Hollande "mal placé pour donner des leçons" selon Copé

Jean-François Copé s'est réjoui vendredi que le déficit public soit "très inférieur" à celui prévu par le gouvernement, en jugeant que François Hollande, avec sa gestion "calamiteuse" de la Corrèze, était "mal placé pour donner des leçons" à Nicolas Sarkozy.[AFP/Archives]

Jean-François Copé s'est réjoui vendredi que le déficit public soit "très inférieur" à celui prévu par le gouvernement, en jugeant que François Hollande, avec sa gestion "calamiteuse" de la Corrèze, était "mal placé pour donner des leçons" à Nicolas Sarkozy.

La France a réduit son déficit public davantage que prévu en 2011, à 5,2% du PIB, mais la dette publique a continué d'augmenter, davantage qu'attendu, atteignant le niveau record 1.717,3 milliards d'euros, soit 85,8% du PIB.

"La gestion rigoureuse de la France contraste avec celle calamiteuse de la Corrèze (...). Encore une fois le contraste est saisissant entre Nicolas Sarkozy, qui tient ses engagements, et un François Hollande, qui a d'ores et déjà annoncé qu'avec lui, il ne faut pas espérer un retour à l'équilibre avant 2017 et encore... seulement si la France renoue avec une croissance +miracle+, auquel aucun expert ne croit", a déclaré dans un communiqué M. Copé.

"Ce laxisme financier n'a rien de surprenant venant de François Hollande, qui, malgré ses dénégations et ses esquives habituelles, ne peut nier son bilan calamiteux à la tête de la Corrèze", accuse-t-il.

Le candidat socialiste à la présidentielle "ne cesse de critiquer le bilan" du président-candidat "tout en se gardant bien d'assumer le sien". "En matière de crédibilité financière et de courage pour réduire les dépenses, il n'a de leçon à donner à personne", affirme M. Copé.

Delphine Batho, porte-parole de François Hollande, a répliqué en estimant que "quand Jean-François Copé parle de la Corrèze, son nez s'allonge comme celui de Pinocchio".

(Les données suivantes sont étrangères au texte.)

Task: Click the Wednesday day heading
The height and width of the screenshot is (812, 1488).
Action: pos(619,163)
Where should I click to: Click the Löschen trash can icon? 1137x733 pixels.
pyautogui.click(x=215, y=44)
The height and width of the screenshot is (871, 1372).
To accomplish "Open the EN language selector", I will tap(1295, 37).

"Après avoir colporté des allégations mensongères concernant les agents du Conseil général, Jean-François Copé multirécidive dans le mensonge en évoquant une gestion soi-disant calamiteuse de la Corrèze", déclare la députée PS dans un communiqué.

"Les faits sont têtus et la réalité des chiffres contredisent formellement les accusations infondées du secrétaire général de l'UMP. Entre 2001 et 2008, la droite corrézienne a cumulé une dette de 300 millions d'euros et, sur les quatre dernières années qui ont précédé l'arrivée de François Hollande à la tête de ce département, cette dette a explosé de 283% ! Si bien que, lorsque la gauche est arrivée en responsabilité, la Corrèze était le département le plus endetté de France", rappelle-t-elle.

"En réalité, une gestion exemplaire des finances publiques est mise en oeuvre depuis 2008" et l'arrivée de M. Hollande à la tête du Conseil général. "Ces trois dernières années, le recours à l'emprunt a été réduit de près de 50% comparé à la gestion de l'UMP", a-t-elle ajouté.